Un joyero de Madrid, rico sin duda, se ha liado a tiros con dos serbios que habían entrado en su joyería, en pleno barrio de Salamanca, armados de un spray de pimienta con intenciones aun por determinar por un juez. Se sospecha que el hecho de rociar al joyero y a su hija con el spray fue el detonante no del arma, sino de la certeza de que iban a atracar la joyería. El dueño, ya presunto homicida intencionado, sacó su revolver y pum, pum, ha mandado al hospital a los dos del spray.
A mí no me sorprende mucho que pasen estas cosas, si les digo la verdad. En realidad, lo que me asombra es que no pasen más a menudo. Se lo digo porque leo en la página de al lado que alguien llamado «El niño Saez», un tipo que acumula 38 antecedentes por robo, regresó a su casita después de pasar 90 horas en el juzgado. Por lo visto le pillaron «in fraganti» haciendo un butrón en una joyería el miércoles, durante el partido del Manchester. Ni el fiscal ni el juez ha considerado conveniente que estuviera más tiempo a recaudo, y total, un butrón requiere más oficio que un alunizaje, esa ordinariez tan violenta a la que en esta ocasión no ha recurrido. No se conoce si el fiscal y el juez tienen joyería alguna, lo único cierto es que el «niño Sáez» ya tiene 39 antecedentes.
Por su parte, los dos atracadores del spray se curarán en un hospital sin recortes, los defenderá un abogado de oficio espabilado y probablemente recibirán, además de los balazos, una buena indemnización por parte del joyero, que lamentará toda su existencia no haberse dejado atracar como hacen los joyeros normales y ahora llevará un butrón en su vida, perpetrado por ese Estado que no le ha sabido defender. Al tiempo.

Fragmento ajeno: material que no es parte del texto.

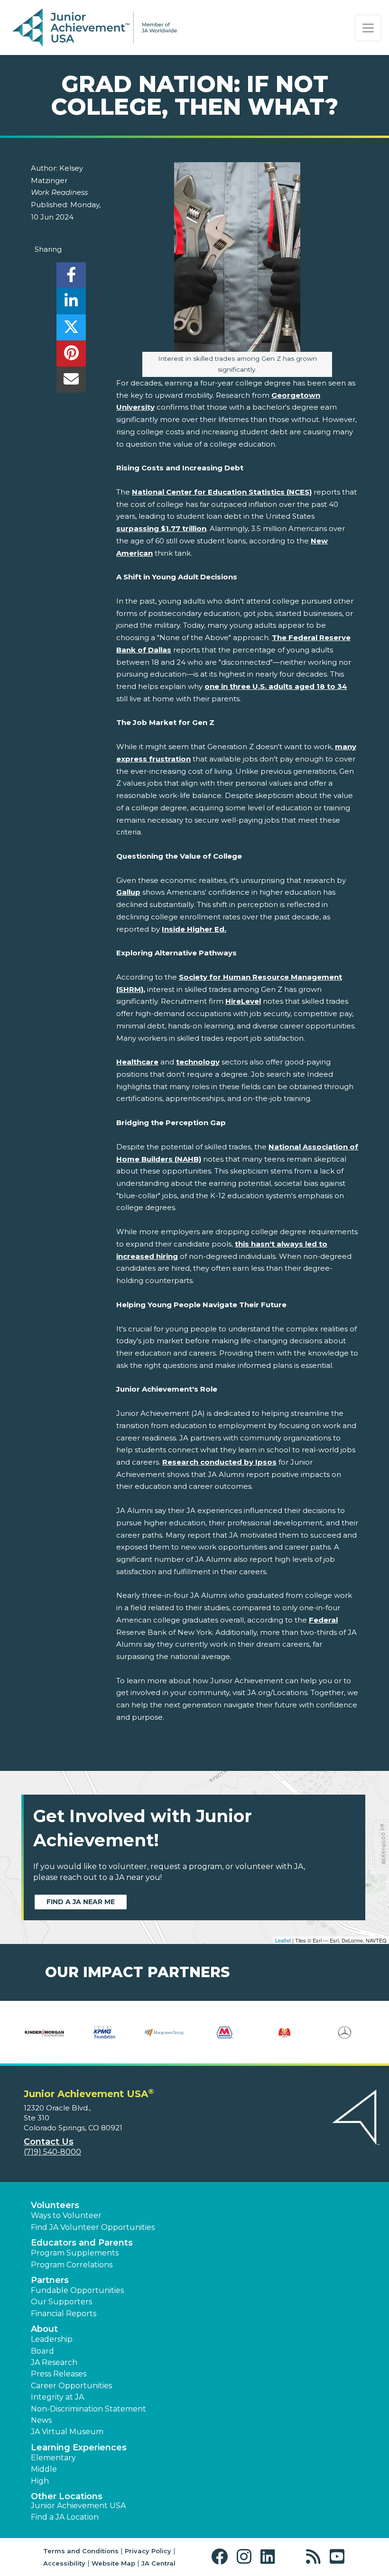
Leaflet (283, 1940)
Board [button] (42, 2351)
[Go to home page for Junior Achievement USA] (95, 28)
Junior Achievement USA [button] (78, 2505)
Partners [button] (50, 2280)
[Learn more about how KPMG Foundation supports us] (105, 2032)
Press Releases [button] (58, 2373)
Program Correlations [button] (71, 2264)
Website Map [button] (113, 2563)
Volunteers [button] (55, 2205)
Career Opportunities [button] (71, 2385)
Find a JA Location (65, 2516)
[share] (70, 277)
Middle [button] (44, 2469)
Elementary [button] (53, 2457)
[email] (70, 381)
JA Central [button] (158, 2563)
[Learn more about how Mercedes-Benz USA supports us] (345, 2032)
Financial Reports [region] (63, 2313)
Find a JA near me (80, 1902)
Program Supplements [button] (75, 2252)
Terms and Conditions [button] (81, 2551)
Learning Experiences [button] (79, 2447)
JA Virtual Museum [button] (67, 2431)
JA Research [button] (54, 2362)
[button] (221, 2557)
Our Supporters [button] (61, 2301)
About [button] (44, 2329)
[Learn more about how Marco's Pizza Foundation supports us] (285, 2032)
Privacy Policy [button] (148, 2551)
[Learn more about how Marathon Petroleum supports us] (225, 2032)
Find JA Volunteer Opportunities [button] (93, 2227)
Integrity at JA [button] (57, 2397)
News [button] (41, 2420)
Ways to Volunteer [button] (66, 2215)
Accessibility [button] (64, 2563)
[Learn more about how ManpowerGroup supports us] (164, 2032)
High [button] (40, 2480)
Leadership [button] (52, 2339)
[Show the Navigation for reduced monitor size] (368, 28)
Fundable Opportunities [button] (77, 2290)
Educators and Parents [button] (82, 2242)
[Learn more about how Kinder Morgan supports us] (44, 2032)
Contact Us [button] (49, 2141)
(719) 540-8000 (52, 2151)
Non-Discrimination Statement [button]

Mientras tanto, Madrid es un manifestódromo contra los recortes. Lo único que lleva años recortado en este país es la inversión en cárceles. Ponen televisores de plasma cuando lo que deberían hacer es gastarse el dinero en poner más camas. Bueno, también la decencia de los encargados de quitar de las calles a estos indeseables lleva muchos años recortada, como las puñetas que les adornan las mangas. Esas puñetas a dónde les mando yo, invariablemente, cuando leo estas cosas.